Data for processing:
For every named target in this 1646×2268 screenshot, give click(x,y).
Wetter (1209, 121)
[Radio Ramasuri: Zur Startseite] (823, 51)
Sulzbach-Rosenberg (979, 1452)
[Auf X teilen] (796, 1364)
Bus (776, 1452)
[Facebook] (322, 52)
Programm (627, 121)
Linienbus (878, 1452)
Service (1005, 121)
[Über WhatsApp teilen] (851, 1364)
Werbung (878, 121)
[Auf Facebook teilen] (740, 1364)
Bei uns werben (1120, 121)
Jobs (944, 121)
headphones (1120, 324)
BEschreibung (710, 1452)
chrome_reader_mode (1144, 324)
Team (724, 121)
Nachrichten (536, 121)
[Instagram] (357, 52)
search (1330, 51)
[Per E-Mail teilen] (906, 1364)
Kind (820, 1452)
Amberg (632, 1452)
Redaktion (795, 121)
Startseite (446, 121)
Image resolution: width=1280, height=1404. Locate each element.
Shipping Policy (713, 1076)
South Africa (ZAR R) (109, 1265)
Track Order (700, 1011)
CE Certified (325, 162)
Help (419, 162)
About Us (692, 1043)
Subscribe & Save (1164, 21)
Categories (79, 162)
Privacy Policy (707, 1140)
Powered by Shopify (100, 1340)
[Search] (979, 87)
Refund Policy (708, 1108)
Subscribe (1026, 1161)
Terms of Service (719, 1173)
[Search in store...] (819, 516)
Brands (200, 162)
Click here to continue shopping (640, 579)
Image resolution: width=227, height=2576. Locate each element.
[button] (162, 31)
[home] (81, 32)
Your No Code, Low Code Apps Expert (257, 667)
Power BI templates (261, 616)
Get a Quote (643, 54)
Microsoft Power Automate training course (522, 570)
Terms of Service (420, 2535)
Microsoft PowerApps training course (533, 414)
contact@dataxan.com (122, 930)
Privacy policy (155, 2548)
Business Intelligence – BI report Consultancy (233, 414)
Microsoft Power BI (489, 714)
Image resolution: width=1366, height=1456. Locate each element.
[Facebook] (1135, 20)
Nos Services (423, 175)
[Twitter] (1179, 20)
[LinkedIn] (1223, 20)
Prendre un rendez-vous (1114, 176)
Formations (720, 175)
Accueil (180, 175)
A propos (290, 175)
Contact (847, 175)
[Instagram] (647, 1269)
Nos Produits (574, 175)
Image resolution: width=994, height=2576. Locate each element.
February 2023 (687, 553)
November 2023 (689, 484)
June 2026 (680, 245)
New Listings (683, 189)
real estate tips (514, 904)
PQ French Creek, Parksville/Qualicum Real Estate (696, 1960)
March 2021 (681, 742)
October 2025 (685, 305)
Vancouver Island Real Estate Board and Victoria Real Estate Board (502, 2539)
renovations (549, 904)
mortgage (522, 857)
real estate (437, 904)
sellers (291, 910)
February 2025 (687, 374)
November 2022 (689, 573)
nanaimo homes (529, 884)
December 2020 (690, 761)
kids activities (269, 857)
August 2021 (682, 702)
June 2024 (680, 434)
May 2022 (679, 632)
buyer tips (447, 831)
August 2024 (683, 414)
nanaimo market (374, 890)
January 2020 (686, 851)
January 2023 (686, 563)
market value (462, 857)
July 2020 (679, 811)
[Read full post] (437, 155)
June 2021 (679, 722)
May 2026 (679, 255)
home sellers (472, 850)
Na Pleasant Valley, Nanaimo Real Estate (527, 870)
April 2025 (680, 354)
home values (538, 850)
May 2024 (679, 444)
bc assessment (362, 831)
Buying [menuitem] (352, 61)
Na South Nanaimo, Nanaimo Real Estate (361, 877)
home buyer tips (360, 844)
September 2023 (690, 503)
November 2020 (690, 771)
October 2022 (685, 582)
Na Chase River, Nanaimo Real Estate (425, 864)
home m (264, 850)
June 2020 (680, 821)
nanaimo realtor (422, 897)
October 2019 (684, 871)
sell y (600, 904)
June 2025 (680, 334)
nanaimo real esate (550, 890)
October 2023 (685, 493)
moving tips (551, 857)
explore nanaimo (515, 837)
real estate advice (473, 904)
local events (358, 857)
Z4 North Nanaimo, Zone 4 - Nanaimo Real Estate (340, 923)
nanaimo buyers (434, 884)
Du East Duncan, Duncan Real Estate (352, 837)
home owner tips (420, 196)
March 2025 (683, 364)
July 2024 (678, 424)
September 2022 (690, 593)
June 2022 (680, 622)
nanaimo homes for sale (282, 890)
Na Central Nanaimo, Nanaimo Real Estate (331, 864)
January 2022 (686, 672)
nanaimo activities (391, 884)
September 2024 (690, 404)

What needs to be done: After locating the line holding "home m (264, 850)" above, output exactly that line and every line after it through the line holding "nanaimo buyers (434, 884)". Include nothing else.

Expected output:
home m (264, 850)
June 2020 (680, 821)
nanaimo realtor (422, 897)
October 2019 (684, 871)
sell y (600, 904)
June 2025 (680, 334)
nanaimo real esate (550, 890)
October 2023 (685, 493)
moving tips (551, 857)
explore nanaimo (515, 837)
real estate advice (473, 904)
local events (358, 857)
Z4 North Nanaimo, Zone 4 - Nanaimo Real Estate (340, 923)
nanaimo buyers (434, 884)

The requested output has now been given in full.